The Pentagon announced Monday it will begin a new review of its nuclear posture at the direction of President Trump, amid rising tensions on the Korean Peninsula over Pyongyang’s missile firings and potentially a sixth nuclear test.
Pentagon chief spokesperson Dana W. White said in a statement that Defense Secretary Jim Mattis will ensure the U.S. military’s nuclear force is “safe, secure, effective, reliable and appropriately tailored to deter 21st-century threats and reassure our allies.”
The U.S. military has roughly 450 long-range nuclear missiles in underground silos at various bases in the Midwest. It also maintains a fleet of ballistic missile submarines as well as long range B-2 and B-52 bombers also capable of launching nuclear weapons. Smaller nuclear weapons can be carried by U.S. Air Force fighter jets.
According to the latest Pentagon statement, “Secretary Mattis directed the commencement of the review, which will be led by the deputy secretary of defense and the vice chairman of the Joint Chiefs of Staff, and include interagency partners. The process will culminate in a final report to the president by the end of the year."

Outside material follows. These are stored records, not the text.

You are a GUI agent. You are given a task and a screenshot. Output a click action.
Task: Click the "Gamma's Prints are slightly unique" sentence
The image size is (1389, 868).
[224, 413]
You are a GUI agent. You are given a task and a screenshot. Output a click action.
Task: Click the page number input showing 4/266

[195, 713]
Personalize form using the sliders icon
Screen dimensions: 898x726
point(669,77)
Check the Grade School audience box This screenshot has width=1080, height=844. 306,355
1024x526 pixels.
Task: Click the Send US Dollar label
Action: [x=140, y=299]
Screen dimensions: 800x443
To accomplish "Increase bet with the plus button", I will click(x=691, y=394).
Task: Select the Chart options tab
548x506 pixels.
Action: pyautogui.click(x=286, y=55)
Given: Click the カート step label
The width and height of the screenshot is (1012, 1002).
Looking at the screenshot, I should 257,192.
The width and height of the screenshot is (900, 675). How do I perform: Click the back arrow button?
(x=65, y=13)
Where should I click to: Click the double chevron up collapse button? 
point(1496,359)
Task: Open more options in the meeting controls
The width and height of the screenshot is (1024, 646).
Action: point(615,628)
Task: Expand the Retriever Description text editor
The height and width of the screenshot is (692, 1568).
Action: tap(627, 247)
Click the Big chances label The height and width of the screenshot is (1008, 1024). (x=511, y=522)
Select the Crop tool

The Pentagon’s posture review comes two days after North Korea failed to launch a new type of ballistic missile, which exploded four seconds after launch. U.S. officials told Fox News the North Korean missile was a KN-17, a new type of Scud, which could be used to target ships similar to the one launched earlier this month days before Chinese President Xi Jinping visited Trump at his Mar-a-Lago club in Palm Beach.
“The only way a Scud gets a new designation is if it is substantially different,” said Jeffrey Lewis, a scholar at the Middlebury Institute of International Studies at Monterey.
The KN-17 is a single-stage, liquid-fueled missile -- not the three-stage, solid-fuel missile that North Korea successfully tested back in February, which caused more concern among Pentagon officials.
The latest failed test over the weekend occurred hours before Vice President Pence touched down in Seoul. On Monday, he visited the Demilitarized Zone on the border between North and South and warned the rogue communist regime against conducting further tests.
"There was a period of strategic patience. But the era of strategic patience is over. President Trump has made it clear that the patience of the United States and our allies in this region has run out, and we want to see change,'' Pence said.
Aside from the rumblings out of North Korea, Russia recently deployed a ground-based, nuclear-capable cruise missile in violation of a decades-long arms treaty between Washington and Moscow, drawing condemnation from Capitol Hill lawmakers. The 1987 Intermediate-Range Nuclear Forces (INF) Treaty between the United States and the then-Soviet Union required complete “destruction” of ballistic and cruise missiles with ranges between 310 and 3,418 miles and support equipment by 1990.
On Sunday, host Chris Wallace asked Deputy National Security Adviser KT McFarland on “Fox News Sunday” if the U.S. played a role in North Korea’s failed test launch over the weekend.
“You know we can't talk about secret intelligence and things that might have been done, covert operations that might have happened. So, I really have no comment on that, and nor should I,” McFarland said.
She added, “I do think we are entering a whole new era, not just with North Korea, but with everybody, with any country, major country, we are entering a cyber platform, a cyber battlefield.”
The USS Carl Vinson strike group remains off the coast of Australia and will not begin the voyage north for another couple of days following a training exercise, according to officials.
Vinson will arrive in the Sea of Japan around April 24, officials tell Fox.